Excerto fornecido.
>>>
Esta última não tem vacina de prevenção, mas a B tem e foi incluída no PNV. Rui Tato Marinho diz mesmo que  “foi das melhores medidas em termos de saúde pública, porque a vacina é muito eficaz”.  A vacina da hepatite A também é e por isso dá um conselho a “quem não integra grupos de risco e  tem poder económico que faça a vacinação se quiser evitar mais uma doença”.


Para o diretor do PNHV, se  hoje não se ouve falar tanto da hepatite A e se não há tantos casos como antes é porque as condições de vida das populações melhoraram muito nas últimas décadas. “Há 40-50 anos as condições de vida e de higiene não eram tão boas e a  infeção atingia a maioria das crianças, muitas vezes sem o saberem, porque nesta fase a doença não dá sintomas e o assunto ficava resolvido para o resto da vida”, afirma, acrescentando: “Na altura, era raro um adulto ser infetado pelo vírus. Mas as condições de vida melhoraram muito e só uma pequena parte das crianças é infetada. E agora temos adultos que nunca estiveram em contacto com o vírus e que estão mais sujeitos à infeção. Na fase adulta, a doença provoca sintomas, como icterícia, e é assim que muitos dos casos  são diagnosticados.”
<<<
Enunciado.
Transcreva, pela ordem em que surgem, todas as citações entre aspas presentes no excerto sobre a hepatite. Responda apenas com base no excerto.

Dados fornecidos.
>>>
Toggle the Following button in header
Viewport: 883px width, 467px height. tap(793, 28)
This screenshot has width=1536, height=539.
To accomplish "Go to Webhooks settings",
<<<
Resolução escrita.
1. "foi das melhores medidas em termos de saúde pública, porque a vacina é muito eficaz"
2. "quem não integra grupos de risco e tem poder económico que faça a vacinação se quiser evitar mais uma doença"
3. "Há 40-50 anos as condições de vida e de higiene não eram tão boas e a infeção atingia a maioria das crianças, muitas vezes sem o saberem, porque nesta fase a doença não dá sintomas e o assunto ficava resolvido para o resto da vida"
4. "Na altura, era raro um adulto ser infetado pelo vírus. Mas as condições de vida melhoraram muito e só uma pequena parte das crianças é infetada. E agora temos adultos que nunca estiveram em contacto com o vírus e que estão mais sujeitos à infeção. Na fase adulta, a doença provoca sintomas, como icterícia, e é assim que muitos dos casos são diagnosticados."